→ **Work instruction**:
Skip every picture. Print each line from the one containing "This screenshot has height=584, width=1024." through the end of the records below, word for word.

[Saved data entries]
┌──

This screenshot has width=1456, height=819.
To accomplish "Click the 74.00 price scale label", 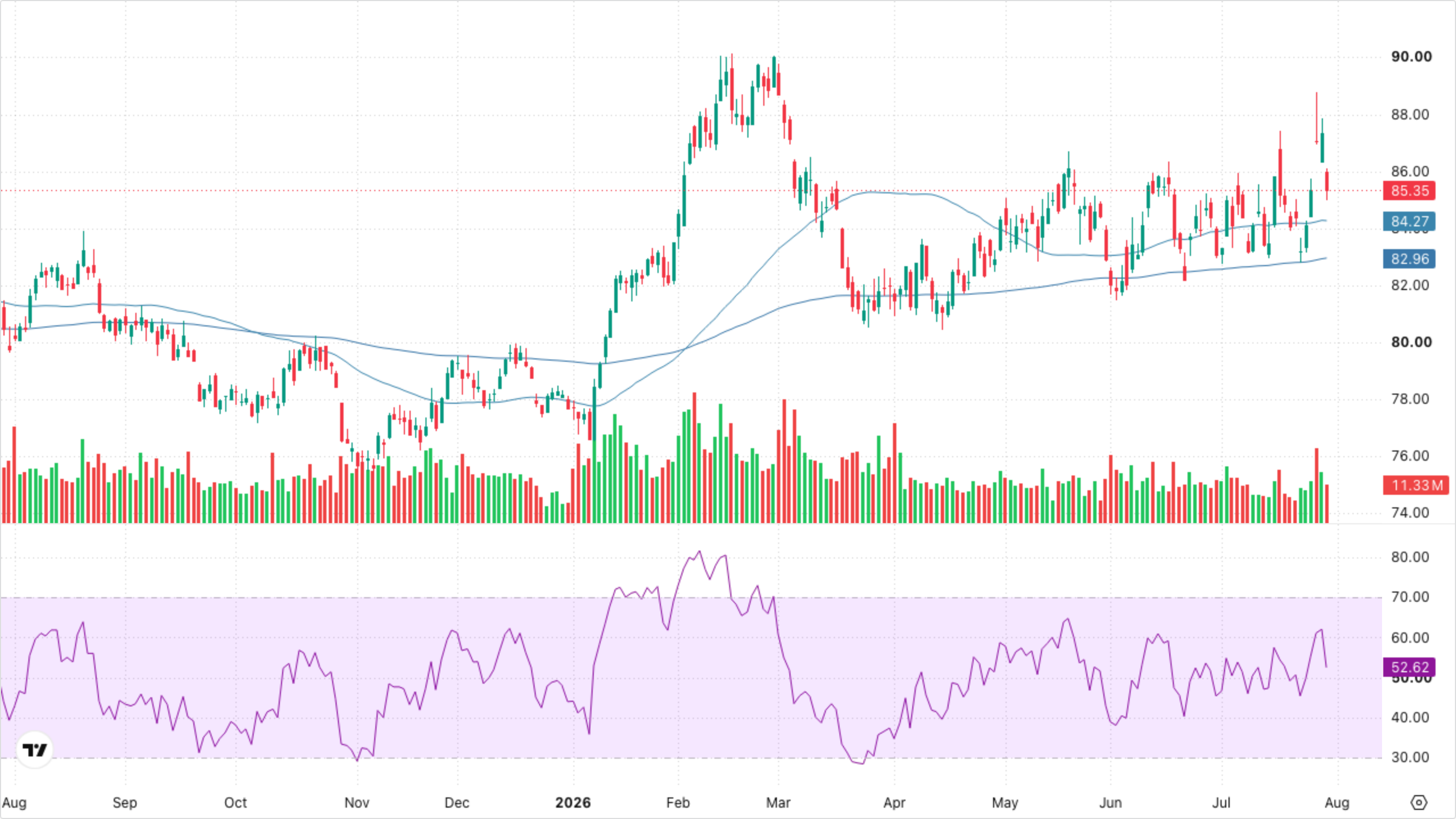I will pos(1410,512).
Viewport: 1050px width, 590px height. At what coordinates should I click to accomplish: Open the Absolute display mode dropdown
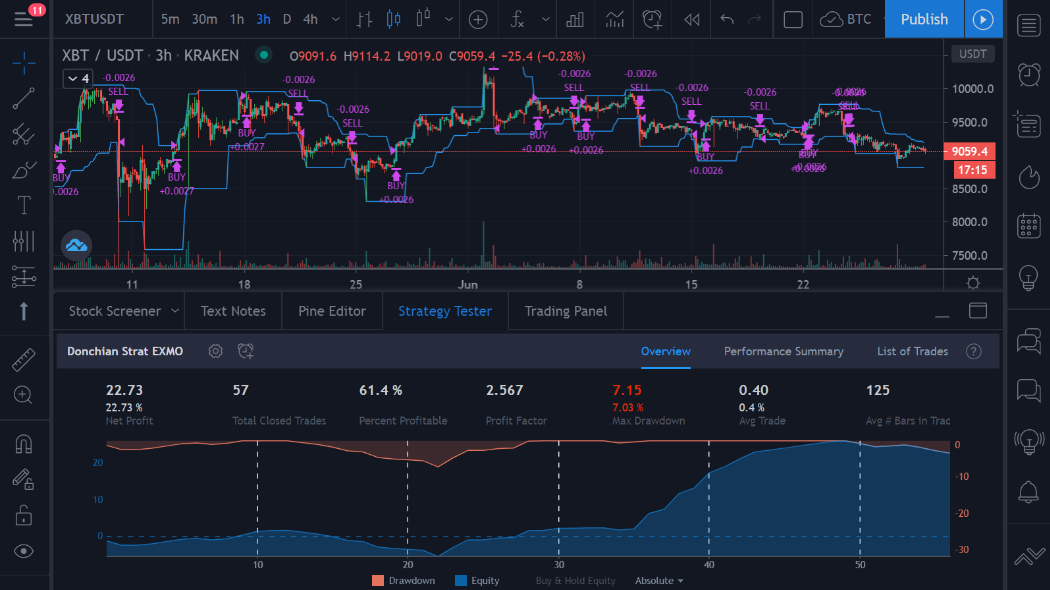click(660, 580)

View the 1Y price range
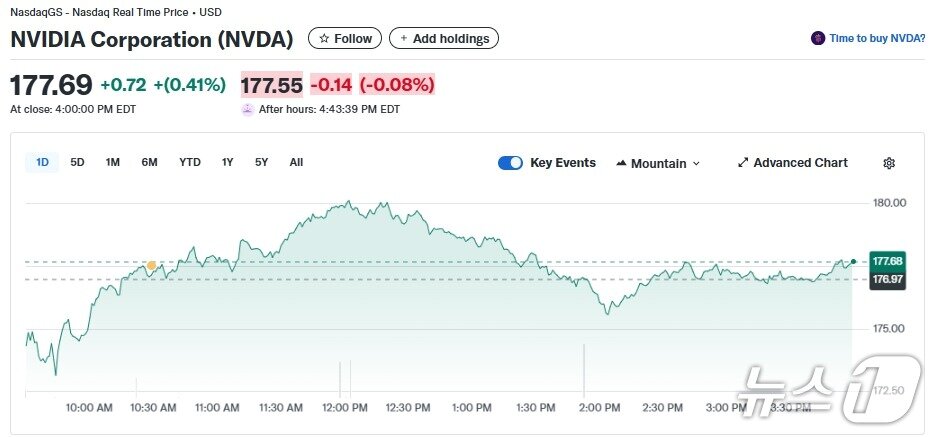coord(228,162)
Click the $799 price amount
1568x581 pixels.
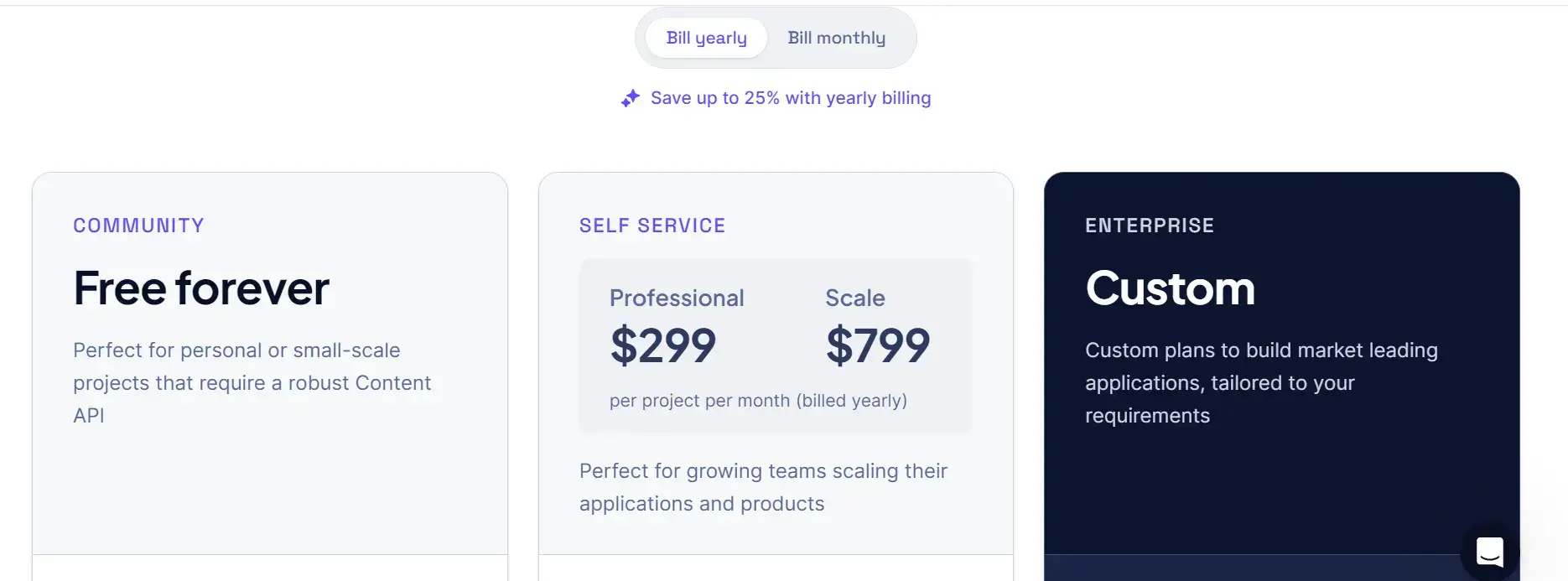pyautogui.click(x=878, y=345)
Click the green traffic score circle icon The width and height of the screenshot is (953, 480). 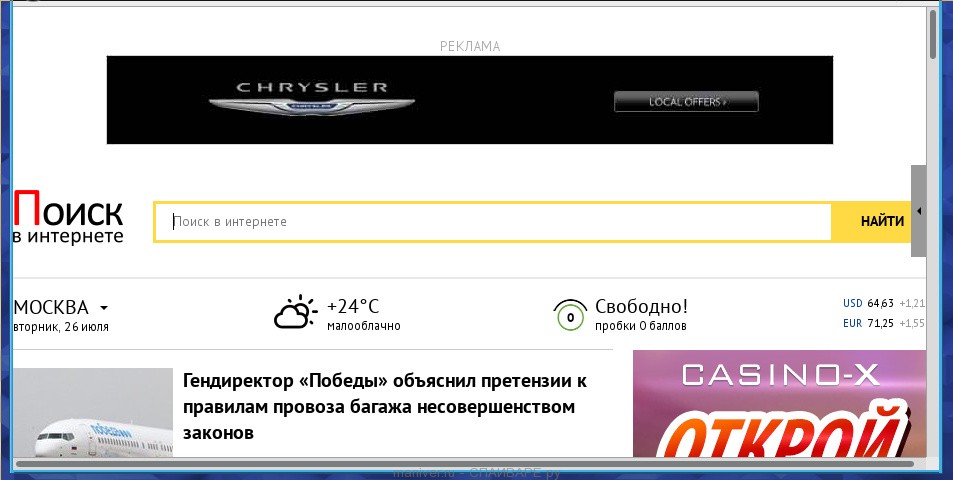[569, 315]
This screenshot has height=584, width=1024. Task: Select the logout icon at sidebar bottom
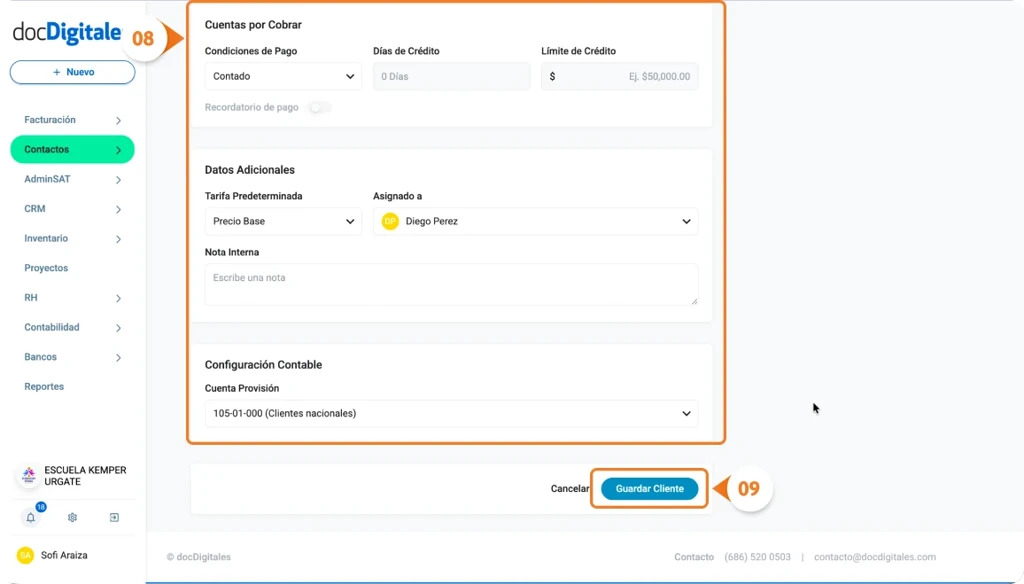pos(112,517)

└──

→ **Output**:
This screenshot has height=584, width=1024. Task: Select the logout icon at sidebar bottom
pos(112,517)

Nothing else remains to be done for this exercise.